INFORMATION PROVIDED:
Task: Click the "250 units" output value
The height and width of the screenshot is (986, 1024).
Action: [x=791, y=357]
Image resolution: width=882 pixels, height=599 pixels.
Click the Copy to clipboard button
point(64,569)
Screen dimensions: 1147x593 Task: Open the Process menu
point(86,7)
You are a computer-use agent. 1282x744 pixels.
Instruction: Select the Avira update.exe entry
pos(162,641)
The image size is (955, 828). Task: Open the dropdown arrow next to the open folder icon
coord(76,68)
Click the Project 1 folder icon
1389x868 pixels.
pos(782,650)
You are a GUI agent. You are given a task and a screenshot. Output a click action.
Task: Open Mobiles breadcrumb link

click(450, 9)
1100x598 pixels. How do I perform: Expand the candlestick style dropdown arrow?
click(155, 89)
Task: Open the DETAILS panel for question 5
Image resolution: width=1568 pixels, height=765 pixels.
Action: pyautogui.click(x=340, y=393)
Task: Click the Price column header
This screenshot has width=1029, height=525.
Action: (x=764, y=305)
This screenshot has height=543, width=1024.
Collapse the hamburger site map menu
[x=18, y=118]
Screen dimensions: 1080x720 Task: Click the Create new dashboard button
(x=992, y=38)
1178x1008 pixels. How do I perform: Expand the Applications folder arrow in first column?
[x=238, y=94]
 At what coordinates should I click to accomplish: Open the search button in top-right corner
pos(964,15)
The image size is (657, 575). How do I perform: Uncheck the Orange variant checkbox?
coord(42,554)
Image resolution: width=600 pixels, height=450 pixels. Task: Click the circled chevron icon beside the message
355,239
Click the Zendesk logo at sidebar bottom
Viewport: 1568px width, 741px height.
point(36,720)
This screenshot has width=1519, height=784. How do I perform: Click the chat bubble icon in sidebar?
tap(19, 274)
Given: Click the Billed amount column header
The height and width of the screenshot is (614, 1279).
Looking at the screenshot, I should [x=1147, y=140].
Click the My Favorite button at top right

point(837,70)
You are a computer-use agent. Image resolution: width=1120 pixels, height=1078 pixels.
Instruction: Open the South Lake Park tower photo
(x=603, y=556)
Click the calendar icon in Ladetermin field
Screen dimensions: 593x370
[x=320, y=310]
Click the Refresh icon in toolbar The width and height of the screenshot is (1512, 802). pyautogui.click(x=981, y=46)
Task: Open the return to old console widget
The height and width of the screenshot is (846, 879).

EXERCISE INSTRUCTIONS:
Retype only the lines above between the line with "You are a GUI" and the line with "Given: Click the Billed amount column header", counting those two lines as well, and keep every character as it is.

ANSWER FOR THIS EXERCISE:
You are a GUI agent. You are given a task and a screenshot. Output a click action.
Task: Open Mobiles breadcrumb link

click(450, 9)
1100x598 pixels. How do I perform: Expand the candlestick style dropdown arrow?
click(155, 89)
Task: Open the DETAILS panel for question 5
Image resolution: width=1568 pixels, height=765 pixels.
Action: pyautogui.click(x=340, y=393)
Task: Click the Price column header
This screenshot has width=1029, height=525.
Action: (x=764, y=305)
This screenshot has height=543, width=1024.
Collapse the hamburger site map menu
[x=18, y=118]
Screen dimensions: 1080x720 Task: Click the Create new dashboard button
(x=992, y=38)
1178x1008 pixels. How do I perform: Expand the Applications folder arrow in first column?
[x=238, y=94]
 At what coordinates should I click to accomplish: Open the search button in top-right corner
pos(964,15)
The image size is (657, 575). How do I perform: Uncheck the Orange variant checkbox?
coord(42,554)
Image resolution: width=600 pixels, height=450 pixels. Task: Click the circled chevron icon beside the message
355,239
Click the Zendesk logo at sidebar bottom
Viewport: 1568px width, 741px height.
point(36,720)
This screenshot has width=1519, height=784. How do I perform: Click the chat bubble icon in sidebar?
tap(19, 274)
Given: Click the Billed amount column header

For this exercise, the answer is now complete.